Discographie : Of Darkness... (1991), Beyond Sanctorum (1992), Symphony Masses: Ho Drakon Ho Megas (1993), Lepaca Kliffoth (1995), Theli (1996), A'arab Zaraq-Lucid Dreaming (1997), Vovin (1998), Crowning Of Atlantis (1999), Deggial (2000), Secret Of The Runes (2001), Live In Midgard (2002), Lemuria (2004), Sirius B (2004), Gothic Kabbalah (2007), Live Ghotic (2008), The Miskolc Experience (2009), Sitra Ahra (2010), Les Fleurs Du Mal (2012)
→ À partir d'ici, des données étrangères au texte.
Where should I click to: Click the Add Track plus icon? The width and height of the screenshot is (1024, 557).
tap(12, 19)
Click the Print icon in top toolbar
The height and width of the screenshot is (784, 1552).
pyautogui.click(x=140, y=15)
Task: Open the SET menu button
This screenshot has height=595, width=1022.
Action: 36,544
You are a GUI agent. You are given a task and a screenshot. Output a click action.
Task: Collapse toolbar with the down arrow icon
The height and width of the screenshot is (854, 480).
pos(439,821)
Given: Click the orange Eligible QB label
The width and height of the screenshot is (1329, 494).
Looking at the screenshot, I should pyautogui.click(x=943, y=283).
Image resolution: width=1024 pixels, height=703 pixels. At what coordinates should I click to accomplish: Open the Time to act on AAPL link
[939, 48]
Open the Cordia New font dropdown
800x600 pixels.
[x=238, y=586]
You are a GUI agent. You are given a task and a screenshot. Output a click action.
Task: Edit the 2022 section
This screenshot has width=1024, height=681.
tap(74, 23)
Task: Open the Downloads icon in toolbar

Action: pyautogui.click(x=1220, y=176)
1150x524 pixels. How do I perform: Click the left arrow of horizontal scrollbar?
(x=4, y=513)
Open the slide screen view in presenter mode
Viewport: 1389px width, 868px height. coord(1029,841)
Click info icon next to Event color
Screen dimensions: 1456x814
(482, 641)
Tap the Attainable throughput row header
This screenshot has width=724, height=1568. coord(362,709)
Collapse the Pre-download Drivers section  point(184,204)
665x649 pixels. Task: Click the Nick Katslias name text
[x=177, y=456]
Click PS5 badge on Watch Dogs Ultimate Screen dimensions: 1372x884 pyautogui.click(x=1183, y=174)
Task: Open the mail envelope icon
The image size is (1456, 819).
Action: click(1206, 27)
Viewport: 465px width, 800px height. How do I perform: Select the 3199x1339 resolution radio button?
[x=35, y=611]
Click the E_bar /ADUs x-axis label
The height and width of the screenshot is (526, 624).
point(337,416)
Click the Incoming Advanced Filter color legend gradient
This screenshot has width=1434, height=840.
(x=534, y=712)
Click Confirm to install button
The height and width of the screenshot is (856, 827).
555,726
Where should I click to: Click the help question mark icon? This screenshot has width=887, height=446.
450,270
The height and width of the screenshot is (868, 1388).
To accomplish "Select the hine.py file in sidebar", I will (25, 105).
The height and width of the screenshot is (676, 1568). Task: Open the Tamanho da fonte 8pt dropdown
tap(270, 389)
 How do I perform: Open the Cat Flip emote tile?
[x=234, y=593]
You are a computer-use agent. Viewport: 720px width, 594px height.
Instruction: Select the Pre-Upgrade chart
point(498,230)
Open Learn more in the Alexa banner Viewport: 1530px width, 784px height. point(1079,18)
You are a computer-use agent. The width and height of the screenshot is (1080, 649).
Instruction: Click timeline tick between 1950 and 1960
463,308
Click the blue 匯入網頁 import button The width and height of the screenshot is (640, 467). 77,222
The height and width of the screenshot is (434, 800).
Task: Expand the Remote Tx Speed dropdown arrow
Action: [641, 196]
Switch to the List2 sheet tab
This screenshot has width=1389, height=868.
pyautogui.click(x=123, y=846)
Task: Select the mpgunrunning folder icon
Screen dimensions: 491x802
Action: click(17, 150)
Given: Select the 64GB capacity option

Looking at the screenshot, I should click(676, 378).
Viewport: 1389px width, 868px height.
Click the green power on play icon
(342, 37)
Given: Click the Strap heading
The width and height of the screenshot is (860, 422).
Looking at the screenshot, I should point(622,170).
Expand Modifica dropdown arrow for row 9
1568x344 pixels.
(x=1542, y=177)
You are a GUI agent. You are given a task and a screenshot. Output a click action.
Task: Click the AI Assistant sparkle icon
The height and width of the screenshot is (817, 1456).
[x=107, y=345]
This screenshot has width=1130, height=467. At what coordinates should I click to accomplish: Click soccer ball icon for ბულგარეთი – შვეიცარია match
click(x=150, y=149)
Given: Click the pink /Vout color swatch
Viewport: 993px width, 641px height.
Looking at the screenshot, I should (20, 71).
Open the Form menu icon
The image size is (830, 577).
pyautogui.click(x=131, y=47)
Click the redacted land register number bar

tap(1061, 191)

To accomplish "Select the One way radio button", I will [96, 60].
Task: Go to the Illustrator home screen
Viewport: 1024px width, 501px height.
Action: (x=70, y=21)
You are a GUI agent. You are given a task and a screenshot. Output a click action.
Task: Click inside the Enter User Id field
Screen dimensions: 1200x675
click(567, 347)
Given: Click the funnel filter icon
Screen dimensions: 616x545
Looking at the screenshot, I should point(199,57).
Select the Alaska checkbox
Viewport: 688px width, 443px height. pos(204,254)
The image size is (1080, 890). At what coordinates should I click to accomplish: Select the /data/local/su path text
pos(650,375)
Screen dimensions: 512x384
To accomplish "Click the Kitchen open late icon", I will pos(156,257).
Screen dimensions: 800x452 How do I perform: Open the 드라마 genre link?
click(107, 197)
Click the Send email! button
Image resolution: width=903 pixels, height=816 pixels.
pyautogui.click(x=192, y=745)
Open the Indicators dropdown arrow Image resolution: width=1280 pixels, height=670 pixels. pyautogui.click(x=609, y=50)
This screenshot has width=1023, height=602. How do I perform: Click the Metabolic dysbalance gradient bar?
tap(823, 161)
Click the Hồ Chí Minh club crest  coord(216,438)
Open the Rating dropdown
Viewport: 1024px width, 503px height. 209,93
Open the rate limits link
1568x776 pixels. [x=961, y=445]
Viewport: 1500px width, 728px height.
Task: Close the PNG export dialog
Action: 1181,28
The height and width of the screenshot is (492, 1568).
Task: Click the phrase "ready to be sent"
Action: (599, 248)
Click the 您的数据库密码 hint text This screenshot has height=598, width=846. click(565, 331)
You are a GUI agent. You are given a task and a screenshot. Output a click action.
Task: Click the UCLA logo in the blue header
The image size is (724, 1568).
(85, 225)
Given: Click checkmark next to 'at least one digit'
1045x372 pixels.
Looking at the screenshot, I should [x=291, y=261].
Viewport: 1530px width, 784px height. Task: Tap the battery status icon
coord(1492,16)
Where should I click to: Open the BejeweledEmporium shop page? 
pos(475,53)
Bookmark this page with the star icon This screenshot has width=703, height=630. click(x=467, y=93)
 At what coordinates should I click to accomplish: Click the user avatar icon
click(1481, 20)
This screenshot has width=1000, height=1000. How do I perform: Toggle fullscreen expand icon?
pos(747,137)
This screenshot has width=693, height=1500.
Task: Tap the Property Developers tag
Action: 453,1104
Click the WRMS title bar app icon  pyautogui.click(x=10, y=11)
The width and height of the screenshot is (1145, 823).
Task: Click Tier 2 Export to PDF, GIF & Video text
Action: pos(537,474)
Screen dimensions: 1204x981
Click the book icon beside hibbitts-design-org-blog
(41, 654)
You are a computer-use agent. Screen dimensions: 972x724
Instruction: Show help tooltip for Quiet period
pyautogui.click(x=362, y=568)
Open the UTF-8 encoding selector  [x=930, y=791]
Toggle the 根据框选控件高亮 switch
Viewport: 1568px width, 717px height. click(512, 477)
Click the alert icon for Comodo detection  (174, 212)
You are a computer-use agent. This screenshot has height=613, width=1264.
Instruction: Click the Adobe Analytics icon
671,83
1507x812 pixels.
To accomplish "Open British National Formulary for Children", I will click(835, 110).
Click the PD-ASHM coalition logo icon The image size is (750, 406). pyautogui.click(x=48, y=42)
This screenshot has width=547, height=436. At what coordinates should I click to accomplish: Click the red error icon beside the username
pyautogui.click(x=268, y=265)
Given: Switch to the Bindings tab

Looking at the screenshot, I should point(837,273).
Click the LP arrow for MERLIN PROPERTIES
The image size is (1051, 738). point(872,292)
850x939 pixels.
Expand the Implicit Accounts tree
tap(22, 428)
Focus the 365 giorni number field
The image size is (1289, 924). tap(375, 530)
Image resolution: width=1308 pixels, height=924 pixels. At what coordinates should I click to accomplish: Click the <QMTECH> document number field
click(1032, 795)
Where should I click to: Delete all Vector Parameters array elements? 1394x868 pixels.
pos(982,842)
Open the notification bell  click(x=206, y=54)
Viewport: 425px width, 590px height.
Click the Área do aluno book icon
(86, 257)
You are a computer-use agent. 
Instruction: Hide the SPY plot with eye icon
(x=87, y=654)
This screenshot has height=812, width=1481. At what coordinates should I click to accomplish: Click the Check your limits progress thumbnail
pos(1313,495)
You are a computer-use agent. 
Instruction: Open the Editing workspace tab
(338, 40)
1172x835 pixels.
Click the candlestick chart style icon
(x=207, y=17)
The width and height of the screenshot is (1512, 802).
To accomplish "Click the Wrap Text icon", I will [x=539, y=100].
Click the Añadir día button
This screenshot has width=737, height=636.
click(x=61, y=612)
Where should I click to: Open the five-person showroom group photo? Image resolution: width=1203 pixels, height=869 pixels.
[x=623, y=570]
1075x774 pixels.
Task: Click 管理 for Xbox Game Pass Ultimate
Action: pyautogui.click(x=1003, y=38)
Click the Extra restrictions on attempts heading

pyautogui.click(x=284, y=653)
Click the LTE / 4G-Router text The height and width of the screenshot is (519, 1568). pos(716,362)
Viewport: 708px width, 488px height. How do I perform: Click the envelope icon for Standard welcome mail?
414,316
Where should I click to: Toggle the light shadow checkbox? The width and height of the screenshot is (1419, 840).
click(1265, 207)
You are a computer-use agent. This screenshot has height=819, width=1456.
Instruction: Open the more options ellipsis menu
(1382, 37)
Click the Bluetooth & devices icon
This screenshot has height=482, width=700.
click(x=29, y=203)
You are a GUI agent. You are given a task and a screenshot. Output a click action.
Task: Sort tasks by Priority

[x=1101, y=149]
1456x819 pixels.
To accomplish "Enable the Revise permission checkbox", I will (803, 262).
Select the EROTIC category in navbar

Metal-Impact. Quel souvenir gardes-tu de ton concert au Bataclan ?
Christofer Johnsson. Ca été un grand concert, on a présenté des extraits de notre nouvel album, Les Fleurs Du Mal et on était vraiment heureux de pouvoir les jouer à Paris. C’est un peu triste qu’au final ces morceaux ne soient pas si connus que ça mais le Bataclan reste un de nos meilleurs concerts de toute la tournée européenne. On a toujours reçu un accueil fantastique du public parisien. Pourtant, la France n’est pas un pays facile à conquérir, mais on a eu cette chance de se faire accepter. C’est merveilleux d’être accueilli de cette manière. Depuis les tous débuts de THERION, ça a toujours bien fonctionné pour nous chez vous et plus particulièrement à Paris.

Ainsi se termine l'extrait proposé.